Há autorização no ordenamento para tal interpretação no artigo 505, I, do CPC, que permite a revisão do que foi estatuído na sentença, caso haja modificação no estado de direito em relações de trato continuado – como é exatamente o caso da incidência da Selic. Houve alteração do estado de direito, que consiste na mudança da taxa que incidirá a título de juros e correção monetária.

A título de reforço dessa conclusão, afirma a própria EC nº 113/2021, em seu artigo 5º, que “as alterações relativas ao regime de pagamento dos precatórios aplicam-se a todos os requisitórios já expedidos”. Por mais que seu objetivo seja o de regular outras alterações da própria EC no regime de precatórios, ela também atua em relação à incidência da Selic, que passa a incidir em todos os precatórios. Recorde-se que só há precatório após o trânsito em julgado e ele seria irrelevante para impedir a nova taxa.

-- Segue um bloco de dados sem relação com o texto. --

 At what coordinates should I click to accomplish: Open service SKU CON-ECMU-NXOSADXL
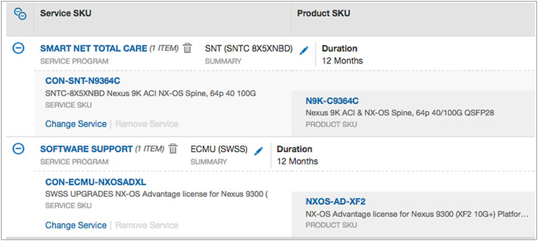(x=96, y=182)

3) Em relação às decisões proferidas a partir de 08 de dezembro de 2021 com o trânsito em julgado, alguns problemas podem ocorrer. Isso porque, a partir de 09 de dezembro, como mencionado, já estaria incidindo a Selic. No entanto, se a decisão transitar em julgado afirmando, por exemplo, que deve incidir o IPCA-E a título de correção monetária e o índice da caderneta de poupança a título de juros moratórios no período em que já se encontra vigente a EC nº 113/2021, a decisão é inconstitucional.

A decisão é inconstitucional porque determina a aplicação de índice já revogado pela EC 113/2021, para o período a partir de 09 de dezembro de 2021. Ocorre, nessa situação, o problema destacado pelo STJ no tema 905: o índice fixado pela decisão é incorreto, pois desrespeita a lei em vigor no momento de sua prolação, mas, ainda assim, houve trânsito em julgado. Durante o cumprimento de sentença, o juiz não poderá alterá-lo, por força da coisa julgada. Para tanto, haverá necessidade de ajuizamento de ação rescisória, tendo por base a violação de norma jurídica (artigo 966, V, CPC), que seria exatamente o artigo 3º da EC 113/2021.

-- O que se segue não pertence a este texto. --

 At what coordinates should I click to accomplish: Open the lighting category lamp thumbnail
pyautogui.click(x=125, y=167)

4) Em relação às decisões proferidas após 09 de dezembro de 2021, há apenas uma diretriz a ser seguida. Como já apontado, dada a relação de trato sucessivo com o crédito, passa a incidir a taxa Selic e tal situação deve ser fixada na sentença.

Utilizando o mesmo exemplo do tema 905 do STJ, para um crédito contra a Fazenda Pública surgido em 2015, uma decisão proferida em 15 de dezembro de 2021 deve estabelecer que deve incidir juros de mora segundo o índice de remuneração da caderneta de poupança, com correção monetária com base no IPCA-E desde o surgimento do crédito e, a partir de 09 de dezembro de 2021, substituindo os índices de correção e de juros moratórios anteriores, passa a incidir a taxa Selic.

Em um exemplo mais concreto, com o cuidado em relação ao direito intertemporal, já há decisões aplicando esse raciocínio, como a sentença proferido no processo 0032224-20.2020.8.25.0001, pela 18ª Vara Cível de Aracaju, em 20 de fevereiro de 2022:

 para a solução do caso dos autos, considerando que se trata de demanda com Condenações judiciais de natureza administrativa em geral, há que se aplicar, quanto a correção monetária e aos juros moratórios os seguintes encargos: correção monetária pelo INPC, desde o inadimplemento, nos termos da cláusula 4.9 do contrato administrativo e, quanto aos juros, considerando que o inadimplemento se deu no período posterior à vigência da Lei 11.960/2009, deve se o índice de remuneração da caderneta de poupança; e, ainda, no período posterior à vigência da EC n.º 113/2021 (09/12/2021), a atualização monetária (correção e juros moratórios) será pela taxa Selic.

A título de conclusão, a inserção da Selic como taxa única tende a simplificar consideravelmente as discussões que envolvem juros moratórios e correção monetária nos casos que envolvem a Fazenda Pública. No entanto, como muitas vezes ocorre, e ainda mais em relações de trato sucessivo, a alteração das taxas antes incidentes tende a trazer alguns problemas de direito intertemporal, que precisam de uma maior atenção, para não haver a necessidade de novas discussões judiciais sobre a temática.